In an MSF (Doctors Without Borders) statement, Adrian Guadarrama, MSF’s deputy program manager, said Tuesday’s suspension will affect 2,162 sufferers at the organization’s Myittar Yeik clinic.
HIV patients will struggle to access antiretroviral treatment and TB sufferers have been arriving since the February coup because of reduced services at the national TB program.
“Suspending MSF’s activities could be life-threatening for many of our patients at a time when public services remain severely disrupted. It risks further transmission of the diseases we treat. It may prevent new patients from getting diagnosed and starting life-saving treatment,” he said.

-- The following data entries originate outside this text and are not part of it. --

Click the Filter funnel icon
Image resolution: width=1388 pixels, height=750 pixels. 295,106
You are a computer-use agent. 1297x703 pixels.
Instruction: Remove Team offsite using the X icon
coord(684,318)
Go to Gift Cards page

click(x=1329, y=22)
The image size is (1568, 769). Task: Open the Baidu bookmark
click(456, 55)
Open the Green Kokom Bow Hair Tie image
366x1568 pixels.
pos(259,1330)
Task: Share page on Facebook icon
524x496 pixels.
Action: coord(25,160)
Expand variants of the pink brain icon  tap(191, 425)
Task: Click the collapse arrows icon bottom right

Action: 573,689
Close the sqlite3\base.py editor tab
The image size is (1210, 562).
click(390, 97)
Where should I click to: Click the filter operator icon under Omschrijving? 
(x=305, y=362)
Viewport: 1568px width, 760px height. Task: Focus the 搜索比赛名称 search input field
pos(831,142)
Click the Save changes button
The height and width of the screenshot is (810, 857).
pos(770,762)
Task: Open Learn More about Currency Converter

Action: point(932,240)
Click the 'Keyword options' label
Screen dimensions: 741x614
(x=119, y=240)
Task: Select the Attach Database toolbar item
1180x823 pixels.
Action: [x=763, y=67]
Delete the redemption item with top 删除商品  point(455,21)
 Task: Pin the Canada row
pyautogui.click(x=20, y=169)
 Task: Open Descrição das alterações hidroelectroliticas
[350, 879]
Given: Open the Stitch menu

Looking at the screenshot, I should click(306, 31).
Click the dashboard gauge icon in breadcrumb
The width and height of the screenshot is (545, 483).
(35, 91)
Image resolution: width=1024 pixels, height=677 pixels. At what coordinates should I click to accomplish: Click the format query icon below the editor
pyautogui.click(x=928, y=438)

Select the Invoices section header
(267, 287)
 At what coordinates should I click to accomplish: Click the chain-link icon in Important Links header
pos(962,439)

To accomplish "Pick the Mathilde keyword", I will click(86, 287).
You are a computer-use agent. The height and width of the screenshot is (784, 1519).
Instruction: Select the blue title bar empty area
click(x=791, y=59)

MSF has been providing HIV care in Dawei for almost two decades, including outreach programs to prevent marginalized and at-risk people – like migrant workers and drug addicts – from becoming infected.
Until the suspension, the activities have not been disrupted, despite political instability in Myanmar, the organization said.
No reason was given for the suspension and MSF is in contact with the regional health authorities to understand the decision.
“MSF has requested the suspension order be revised so that we can continue to provide care to patients,” Guadarrama said.